We are in that phase of negotiation now when everyone is reading everything - trying to assess the prospects for a deal; reading tea leaves, the bubbles in their Fanta and the spring in the step of the different negotiators and parties.
When you have too much time on your hands, this is what you do.
“We are in this twilight zone,” one negotiator commented; waiting for the governments to table their text as a basis for agreement. This is expected soon.
The starting point will be to present that document within the talks, before consideration is given to some wider publication.
In the waiting, we have watched and heard about the the mood deteriorating.
It started last Friday, when Michelle O’Neill said and repeated that there will be an Irish Language Act as part of any deal.
It wasn’t one of those throw away lines that you often hear in the numerous news conferences in the Great Hall at Parliament Buildings, but something pre-planned.
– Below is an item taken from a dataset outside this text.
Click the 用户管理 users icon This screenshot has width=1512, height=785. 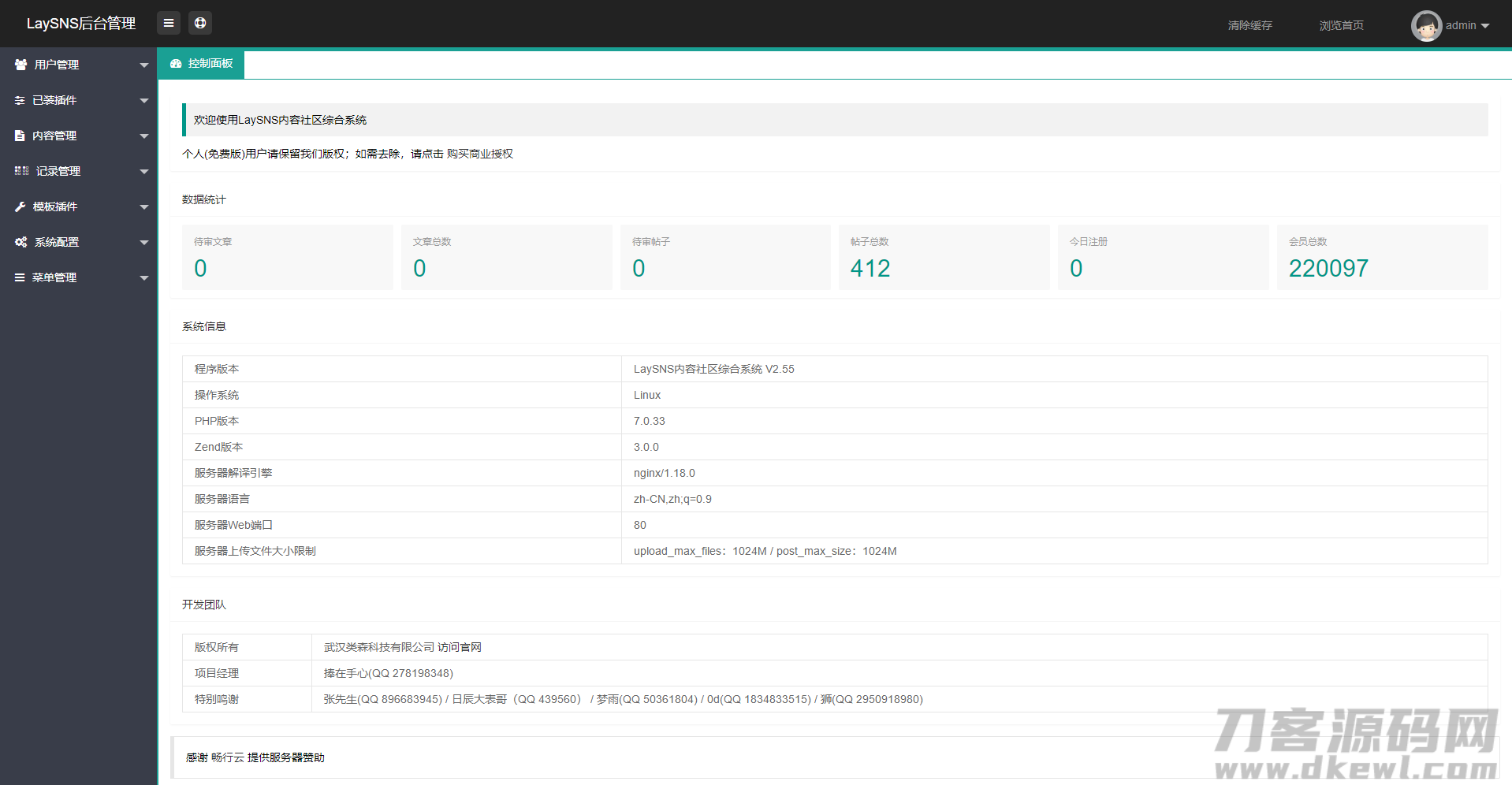[x=20, y=65]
I had been told during the morning that it would be said.
We have heard the DUP reaction since. No Irish Language Act; that it could not be sold and that they won’t even try.
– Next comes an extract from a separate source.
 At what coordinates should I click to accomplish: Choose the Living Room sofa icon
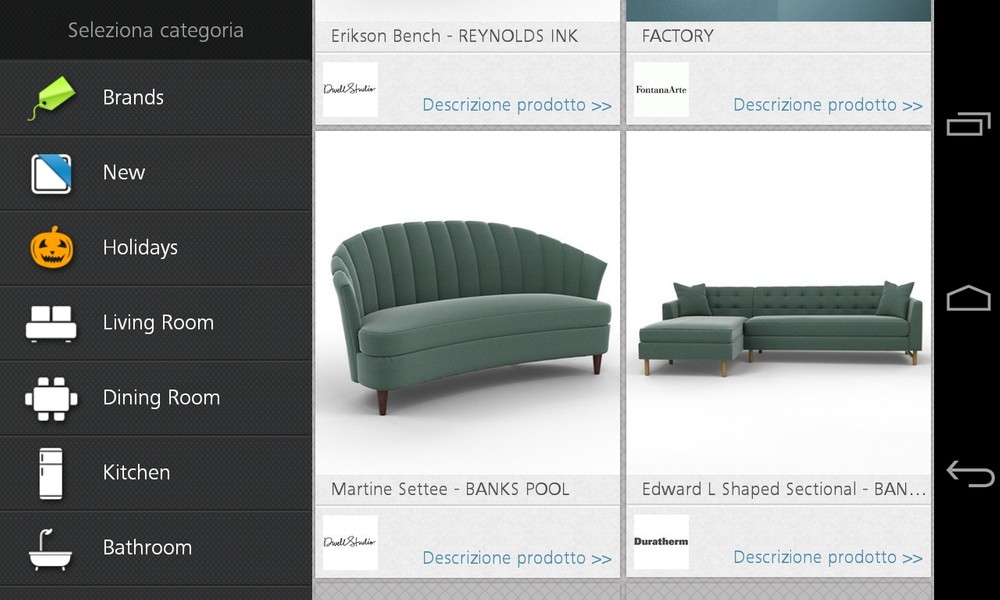(51, 323)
The packaging and presentation of the languages and culture piece was what tripped up the draft agreement in February 2018 and, almost two years later, it is another banana skin within these talks.
It is not the only unresolved issue.
The negotiation and argument on the Petition of Concern is unfinished business; one DUP source adamant that the POC should be stand-alone and not subject to outside refereeing in disputed cases.
According to a number of sources, the description of a row at a leaders’ meeting on Monday as “tetchy” is something of an understatement.
“It exploded out of nothing,” one commented. Another said it could be heard outside the room in a corridor at Stormont House.
“I’m surprised you didn’t hear it up in Stormont buildings,” one source continued.
“It went beyond acrimonious,” he added.
A negotiation can be allowed to run too long. These talks are well beyond decision time.
“If there was trust there would be enough to get it [a deal]over the line,” one negotiator commented; but there is not trust.
“The big issue,” he continued,”nobody knows who to negotiate with in the DUP.”
For the first time on Monday, I heard a number of sources suggest Secretary of State Julian Smith might allow these talks to run beyond the January 13th deadline.
I have not heard that from the Northern Ireland Office and, one wonders, what would be the point of any such extension.
These unresolved issues have been under discussion for years. It would be political madness if this deadline was stretched yet again.
In a blunt assessment, and with equally blunt words, one negotiator commented: “If this goes past his deadline, I think this thing [devolution]is f***ed.”
Did he mean there would be no point in an Assembly election? “That’s what I’m saying,” he responded.
He means that the next few days represent Stormont’s last chance.
One negotiator suggested the Secretary of State should go to a picket line on Wednesday and say publicly that he has the money to treat the crisis within health.
Julian Smith still has that big card to play and some clearly think he should use it now.